------ Exercise passage
Apr 27, 2020
EU steel quota cut unlikely pre-review
The European steel association Eurofer is unlikely to have its proposed 75pc reduction of the EU's import safeguard quota approved, and any change is unlikely to take effect before the July review is concluded, market participants said.
Some even suggested that the European Commission has already rejected the request. "It is too soon to say: after all the review only ends in July," a spokesperson for Eurofer said.
Market participants said that a revision of the safeguards could still happen after the safeguards review in July is concluded, but in tune with the reduction in EU steel consumption due to the Covid-19 pandemic, which is still not clear. This would echo the commission's decision in the previous review in September 2019, when it tightened the yearly quota increase from an initial 5pc to 3pc amid declining EU demand over the year.
"It [the 75pc reduction] goes against the very nature of the present measures and the safeguard instrument does not have a flexibility mechanism allowing for such a drastic change," one participant said.
Eurofer in early April requested that the quotas be amended for a six-month period in light of the pandemic, which has seen the EU steel sector in many countries come to a near halt, amid production cuts and end-user stoppages.
The letter prompted Italian steel and scrap association Assofermet and the European Non-Integrated Wire Rod Processors Association (Eunirpa) to urge the European Commission to not tighten the safeguard measures. "An additional level of protectionism would only create an artificial price increase of steel in the EU market, allowing EU steel producers not to follow the innovation path and to sit on granted profits," Assofermet said.
"Eurofer's requests are regrettably nothing less than an extraordinary attempt to use the temporary economic downturn resulting from the current sanitary emergency situation in order to continue, undisturbed, its aggressive downstream integration strategy at the expense of the non-integrated EU downstream steel industry," Eunirpa president Kris Van Ginderdeuren said.
------------
------ Excerpted records
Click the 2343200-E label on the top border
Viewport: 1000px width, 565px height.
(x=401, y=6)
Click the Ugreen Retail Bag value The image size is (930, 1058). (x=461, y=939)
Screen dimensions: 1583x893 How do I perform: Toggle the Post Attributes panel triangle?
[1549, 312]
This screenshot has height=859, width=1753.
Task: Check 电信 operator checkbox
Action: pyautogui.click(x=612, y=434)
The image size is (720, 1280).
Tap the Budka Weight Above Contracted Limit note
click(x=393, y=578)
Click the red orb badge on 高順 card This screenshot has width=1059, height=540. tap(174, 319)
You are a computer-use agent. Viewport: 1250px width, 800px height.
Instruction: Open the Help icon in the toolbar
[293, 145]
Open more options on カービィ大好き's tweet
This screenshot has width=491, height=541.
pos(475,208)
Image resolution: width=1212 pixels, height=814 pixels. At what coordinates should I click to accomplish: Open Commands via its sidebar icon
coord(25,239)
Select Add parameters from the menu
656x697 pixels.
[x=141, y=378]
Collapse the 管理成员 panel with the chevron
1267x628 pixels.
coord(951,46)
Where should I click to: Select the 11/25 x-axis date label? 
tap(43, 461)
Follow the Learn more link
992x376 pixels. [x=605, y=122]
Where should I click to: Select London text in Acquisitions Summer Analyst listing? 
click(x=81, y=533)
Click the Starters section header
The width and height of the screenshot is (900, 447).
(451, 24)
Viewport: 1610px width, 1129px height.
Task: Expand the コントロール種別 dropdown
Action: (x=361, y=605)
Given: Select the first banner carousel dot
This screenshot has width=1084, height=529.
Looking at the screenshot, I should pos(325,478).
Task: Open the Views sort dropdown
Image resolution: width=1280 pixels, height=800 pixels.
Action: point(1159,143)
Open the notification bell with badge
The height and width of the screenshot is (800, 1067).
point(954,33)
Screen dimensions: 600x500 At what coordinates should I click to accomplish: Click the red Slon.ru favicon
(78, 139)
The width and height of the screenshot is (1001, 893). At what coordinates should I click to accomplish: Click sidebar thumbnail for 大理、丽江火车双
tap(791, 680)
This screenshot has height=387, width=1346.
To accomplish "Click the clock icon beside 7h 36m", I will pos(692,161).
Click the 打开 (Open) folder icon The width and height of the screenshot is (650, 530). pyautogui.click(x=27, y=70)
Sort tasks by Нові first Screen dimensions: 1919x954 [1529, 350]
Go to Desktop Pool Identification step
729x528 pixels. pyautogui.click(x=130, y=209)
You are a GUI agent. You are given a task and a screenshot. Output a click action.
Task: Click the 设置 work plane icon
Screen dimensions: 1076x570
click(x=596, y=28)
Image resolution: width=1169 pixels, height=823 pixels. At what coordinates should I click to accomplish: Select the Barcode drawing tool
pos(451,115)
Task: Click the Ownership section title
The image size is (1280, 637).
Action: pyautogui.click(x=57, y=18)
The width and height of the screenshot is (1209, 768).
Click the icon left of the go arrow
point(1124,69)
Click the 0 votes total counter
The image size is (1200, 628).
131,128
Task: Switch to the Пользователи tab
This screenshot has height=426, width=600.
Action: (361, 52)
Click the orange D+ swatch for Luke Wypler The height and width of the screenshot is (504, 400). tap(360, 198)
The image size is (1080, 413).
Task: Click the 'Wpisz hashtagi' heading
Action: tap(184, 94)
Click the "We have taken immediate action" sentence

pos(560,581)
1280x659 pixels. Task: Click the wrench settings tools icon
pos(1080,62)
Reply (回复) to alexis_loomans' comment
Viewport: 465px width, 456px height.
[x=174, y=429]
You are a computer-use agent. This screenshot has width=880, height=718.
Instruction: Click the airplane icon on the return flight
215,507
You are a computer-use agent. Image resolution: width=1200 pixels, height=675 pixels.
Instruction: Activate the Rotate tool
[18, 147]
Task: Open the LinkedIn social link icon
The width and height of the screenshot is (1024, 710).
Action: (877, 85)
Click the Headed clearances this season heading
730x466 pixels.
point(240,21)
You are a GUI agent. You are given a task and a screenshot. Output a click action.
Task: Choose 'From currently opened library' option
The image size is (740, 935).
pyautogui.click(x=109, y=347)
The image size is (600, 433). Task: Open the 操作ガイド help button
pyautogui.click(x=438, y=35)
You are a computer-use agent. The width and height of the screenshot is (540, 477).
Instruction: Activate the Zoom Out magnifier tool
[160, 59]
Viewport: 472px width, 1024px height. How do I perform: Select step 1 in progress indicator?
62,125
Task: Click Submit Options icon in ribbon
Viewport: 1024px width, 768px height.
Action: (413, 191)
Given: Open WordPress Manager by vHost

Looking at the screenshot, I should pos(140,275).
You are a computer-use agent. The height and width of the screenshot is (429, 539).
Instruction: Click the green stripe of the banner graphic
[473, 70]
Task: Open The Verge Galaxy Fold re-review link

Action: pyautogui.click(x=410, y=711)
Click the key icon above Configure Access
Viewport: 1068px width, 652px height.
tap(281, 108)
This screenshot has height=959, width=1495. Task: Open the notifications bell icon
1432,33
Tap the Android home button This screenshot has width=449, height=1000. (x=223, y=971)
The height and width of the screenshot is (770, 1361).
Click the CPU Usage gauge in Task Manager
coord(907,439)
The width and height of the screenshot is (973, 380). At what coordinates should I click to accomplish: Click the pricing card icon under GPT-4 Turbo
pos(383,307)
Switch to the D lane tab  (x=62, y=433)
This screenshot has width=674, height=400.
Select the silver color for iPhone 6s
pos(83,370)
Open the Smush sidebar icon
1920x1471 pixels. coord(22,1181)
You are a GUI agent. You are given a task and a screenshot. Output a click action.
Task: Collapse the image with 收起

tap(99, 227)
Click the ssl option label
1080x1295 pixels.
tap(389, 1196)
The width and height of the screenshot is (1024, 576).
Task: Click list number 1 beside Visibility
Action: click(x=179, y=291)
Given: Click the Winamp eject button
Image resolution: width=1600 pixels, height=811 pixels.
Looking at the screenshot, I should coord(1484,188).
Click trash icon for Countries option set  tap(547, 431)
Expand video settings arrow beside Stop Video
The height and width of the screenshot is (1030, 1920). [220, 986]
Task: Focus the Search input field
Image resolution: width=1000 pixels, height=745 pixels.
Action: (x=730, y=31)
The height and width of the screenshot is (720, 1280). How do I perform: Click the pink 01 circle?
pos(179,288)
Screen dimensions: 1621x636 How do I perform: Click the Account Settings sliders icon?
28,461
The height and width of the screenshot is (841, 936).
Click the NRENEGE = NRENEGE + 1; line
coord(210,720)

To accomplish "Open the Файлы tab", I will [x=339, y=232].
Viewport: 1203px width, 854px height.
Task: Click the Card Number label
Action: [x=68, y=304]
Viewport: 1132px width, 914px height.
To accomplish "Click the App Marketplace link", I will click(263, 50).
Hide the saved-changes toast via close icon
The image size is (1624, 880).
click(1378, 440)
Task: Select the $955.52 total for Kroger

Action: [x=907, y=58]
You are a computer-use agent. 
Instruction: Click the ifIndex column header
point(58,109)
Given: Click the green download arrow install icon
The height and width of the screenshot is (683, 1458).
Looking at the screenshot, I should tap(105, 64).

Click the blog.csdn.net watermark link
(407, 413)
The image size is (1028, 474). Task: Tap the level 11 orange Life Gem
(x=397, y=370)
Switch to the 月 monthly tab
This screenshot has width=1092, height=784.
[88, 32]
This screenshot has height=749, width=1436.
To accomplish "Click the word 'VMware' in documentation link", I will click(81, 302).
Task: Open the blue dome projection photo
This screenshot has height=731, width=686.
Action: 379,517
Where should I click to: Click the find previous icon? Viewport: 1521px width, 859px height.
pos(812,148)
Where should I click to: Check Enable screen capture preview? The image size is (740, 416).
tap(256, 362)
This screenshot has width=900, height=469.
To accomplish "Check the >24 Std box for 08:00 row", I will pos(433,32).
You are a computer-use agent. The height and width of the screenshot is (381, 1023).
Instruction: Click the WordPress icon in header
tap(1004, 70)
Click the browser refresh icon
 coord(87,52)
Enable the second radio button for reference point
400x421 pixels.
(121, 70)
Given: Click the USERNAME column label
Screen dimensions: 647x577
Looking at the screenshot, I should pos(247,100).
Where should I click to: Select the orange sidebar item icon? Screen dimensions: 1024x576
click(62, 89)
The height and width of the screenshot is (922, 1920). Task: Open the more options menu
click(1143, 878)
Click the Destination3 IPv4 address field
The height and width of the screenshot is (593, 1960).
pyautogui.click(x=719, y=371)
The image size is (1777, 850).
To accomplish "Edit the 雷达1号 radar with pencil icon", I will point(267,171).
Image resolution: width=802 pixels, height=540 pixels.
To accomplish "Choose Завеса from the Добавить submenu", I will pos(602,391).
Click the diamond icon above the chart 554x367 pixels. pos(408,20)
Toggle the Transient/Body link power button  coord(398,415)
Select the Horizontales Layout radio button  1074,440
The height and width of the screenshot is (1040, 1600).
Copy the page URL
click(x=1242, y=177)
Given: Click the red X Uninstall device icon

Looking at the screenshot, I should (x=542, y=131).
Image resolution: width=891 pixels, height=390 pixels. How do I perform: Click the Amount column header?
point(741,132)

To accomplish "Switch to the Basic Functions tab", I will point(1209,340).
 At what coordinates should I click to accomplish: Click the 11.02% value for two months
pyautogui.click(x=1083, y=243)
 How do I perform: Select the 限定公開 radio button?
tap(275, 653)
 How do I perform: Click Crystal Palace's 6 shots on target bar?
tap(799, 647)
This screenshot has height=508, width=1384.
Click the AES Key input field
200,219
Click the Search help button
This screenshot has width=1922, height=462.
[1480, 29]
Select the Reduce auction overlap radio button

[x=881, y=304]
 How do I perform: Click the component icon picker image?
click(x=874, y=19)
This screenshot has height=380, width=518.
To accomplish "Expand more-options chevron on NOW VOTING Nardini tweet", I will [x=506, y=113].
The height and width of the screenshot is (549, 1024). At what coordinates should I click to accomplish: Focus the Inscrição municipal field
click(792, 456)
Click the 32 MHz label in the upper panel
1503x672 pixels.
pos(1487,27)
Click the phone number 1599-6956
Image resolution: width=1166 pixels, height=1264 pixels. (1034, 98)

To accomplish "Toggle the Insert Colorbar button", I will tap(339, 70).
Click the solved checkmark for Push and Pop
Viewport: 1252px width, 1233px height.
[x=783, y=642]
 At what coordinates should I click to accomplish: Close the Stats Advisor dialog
------------
» The task:
Swap "spokesperson" for "representative" in the part of the steel quota article that opens with the words "Some even suggested" and closes with "for Eurofer said.", then write out that part. Please answer from the steel quota article alone.

» Solution for this problem:
Some even suggested that the European Commission has already rejected the request. "It is too soon to say: after all the review only ends in July," a representative for Eurofer said.